Cela ne signifie pas, loin s’en faut, l’absence de mesures d’encadrement et d’éthique présidant l’utilisation de ces fonds. Le montant alloué chaque année n’est pas illimité et doit tenir compte des priorités nationales. De la même manière les fonds spéciaux ne doivent pas servir à financer l’enrichissement personnel par exemple l’acquisition des villas, des fonds de commerce etc…

S’agissant des ressources publiques leur utilisation entre autres  doit concourir à sécuriser le pays ,lutter contre la misère et contribuer au retour de la paix. La liberté en apparence laissée à nos dirigeants de disposer de ces ressources, ne saurait être interprétée comme un chèque en  blanc qu’on leur a remis encore moins un feu vert pour financer n’importe qu’elle dépense.

La revue des différentes lois des finances de la RCA nous autorise à dire que le fonctionnement de ce poste budgétaire, jusqu’à une époque récente n’a pas suscité de réactions particulières de l’opinion publique en raison du montant oscillant entre 100 et 200 millions de francs jugé raisonnable par la plupart des Observateurs.

Le dérapage s’est amorcé à partir de la loi des finances de 2015 encouragé en cela par le don de l’Angola qui a aiguisé des appétits. Le montant des Fonds spéciaux qui était de 225 millions de franc CFA en début d’exercice est passé à 900 millions à la faveur du collectif budgétaire.

Depuis l’avènement du régime Touadéra, on est  dans la démesure. De un(1) milliard de francs en 2016, les Fonds Spéciaux de la Présidence ont progressé de 136%  pour atteindre deux (2) milliards 364 millions de francs en 2019 après l’adoption du collectif budgétaire. Si l’on ajoute la dotation du Premier Ministre qui est de 1890 millions de francs, les Fonds Spéciaux affectés à l’Exécutif dépassent les 4 milliards de francs. Comparés aux Fonds secrets des régimes  précédents, les Fonds alloués à la Présidence TOUADERA ont été multipliés par dix (10) en quatre (4) ans.

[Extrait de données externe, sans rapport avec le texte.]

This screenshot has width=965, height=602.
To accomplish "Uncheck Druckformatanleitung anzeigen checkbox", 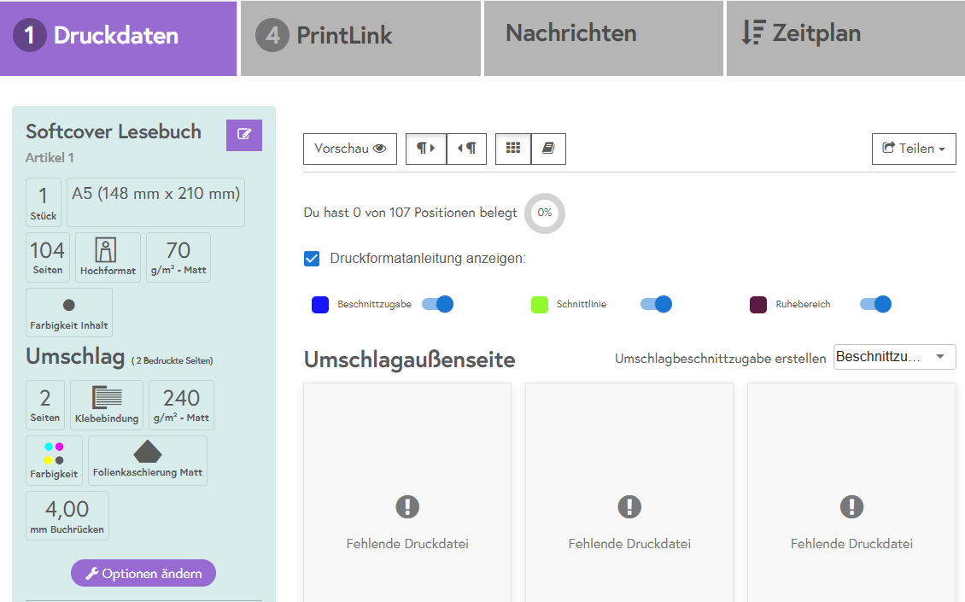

La tentation est forte du côté de l’Exécutif de justifier cette augmentation par la situation sécuritaire du pays mais on peut objecter en disant que l’insécurité n’est pas l’apanage  du régime TOUADERA, les Présidents PATASSE et BOZIZE n’ont pus été épargnés. Si une faible portion est utilisée pour servir la cause de la paix, il y’a tout lieu de croire que l’essentiel des ressources est utilisé pour asseoir l’enrichissement illicite des princes qui nous gouvernent.

Les fonds spéciaux ne sont pas spécifiques à la RCA,  tous  les Etats modernes en sont dotés mais là où le bât blesse, c’est quand le montant est anormalement élevé, de surcroît utilisé pour des dépenses ostentatoires et personnelles. Il y’a un seuil à ne pas dépasser sinon en dépit des apparences de légalité  les fonds mobilisés dans ces conditions  sont considérés comme des détournements déguisés.

Prélever quatre(4) milliards sur les maigres ressources d’un pays comme la RCA incapable de satisfaire les besoins élémentaires de sa population ,est un véritable scandale.

En accédant à la demande injustifiée du gouvernement par le vote du Collectif budgétaire, l’Assemblée Nationale s’est rendue complice des détournements déguisés des deniers publics par l’Exécutif.